The night was really amazing, though. I got to see Gail, and a whole bunch of friends I haven't seen for nearly a year. I also go to talk to Mark Haroun, who is a YouthWrite supervisor, or was, I don't know if he still is or not, but he's also a writer for Heartland. I talked to him about the industry, and it was really amazing. We had a great little conversation while waiting to get our books signed by Gail. I told him that I was a tech, and that I wanted to make movies, and that I was doing Bard on Bower this summer. It was so cool. Haha, and I have a story, actually. We were talking about how much we loved bookstores, and I mentioned that when I bought "Matched" I read 5 chapters before I realized what I was doing and had to go buy it. I didn't mention the name of the book and he asked - teasingly -, "Was it Harry Potter?" Apparently I'm obvious to even people I don't know well. I mean, I wasn't even wearing an HP paraphernalia or anything! It was the best.
My only regret of the night is that I forgot to get a picture with Gail.

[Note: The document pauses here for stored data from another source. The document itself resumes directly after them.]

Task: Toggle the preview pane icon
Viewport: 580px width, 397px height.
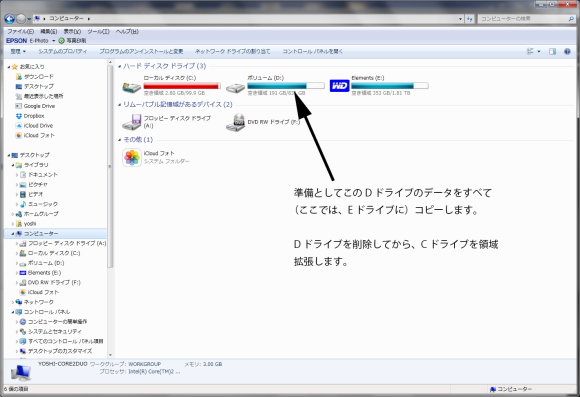Action: click(x=552, y=51)
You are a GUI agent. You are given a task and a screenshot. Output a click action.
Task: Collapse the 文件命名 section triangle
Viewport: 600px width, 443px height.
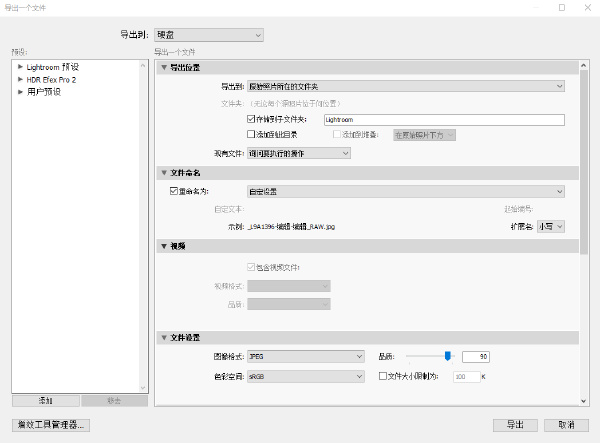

I've also decided that I need to start writing every day. I really really do. Let's see if I can do it.
Edit: I've created a work out blog so that maybe I'll be more accountable with my gym "dates" - check it out if you want to be super bored.
Monday, May 23, 2011
Discovery Wildlife Park
Cutest baby monkey ever? I think so!
Yesterday morning I went to Discovery Wildlife Park with my brother and nephew. It was really quiet at first, not very many people. The weather was nice, a perfect temperature with enough breeze to (hopefully) keep the mosquitos away. (Turns out, it didn't, I have about a bajillion bug bites) There was a tiger show, which we watched a bit of, but Kale got bored so we continued wandering around. We saw wolves and elk and kodiak bears and black bears and grizzly bears and reindeer and a badger and a raccoon and squirrels and porcupines and monkeys and a jaguar. The monkey's were my favourite, and where we spent the most time, I think. There were probably a dozen in the habitat, including two babies.

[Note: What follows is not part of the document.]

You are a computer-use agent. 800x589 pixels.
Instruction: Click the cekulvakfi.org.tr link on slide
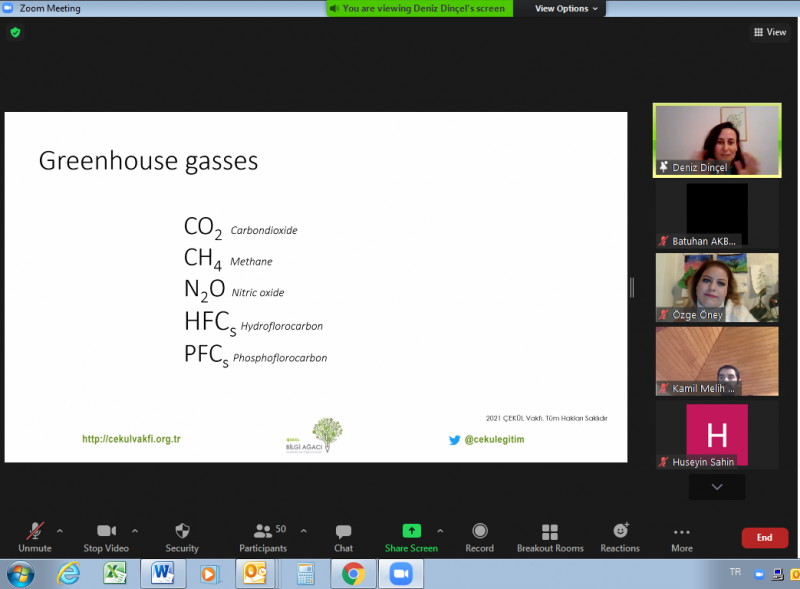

Watching the monkey's interact was really amazing. There was one point where one of them started to bouncing on this branch that was leaned against a tree so that it bounced into the air. It was like he was using it as a trampoline. And then there was another time when one of the other monkey's tried to take the baby monkey from the mother. Ohhhh she did not like that. The monkey's screams were so so loud and high pitched. Watching her protect her baby made me really think that we must be part of the same species. I mean, I know from facts about evolution that we are, but just seeing her protect her baby at all costs, made me really realize it. The way she pulled him to her, hid him and lashed out, it was very human. It's really fascinating how we are so interconnected to each other.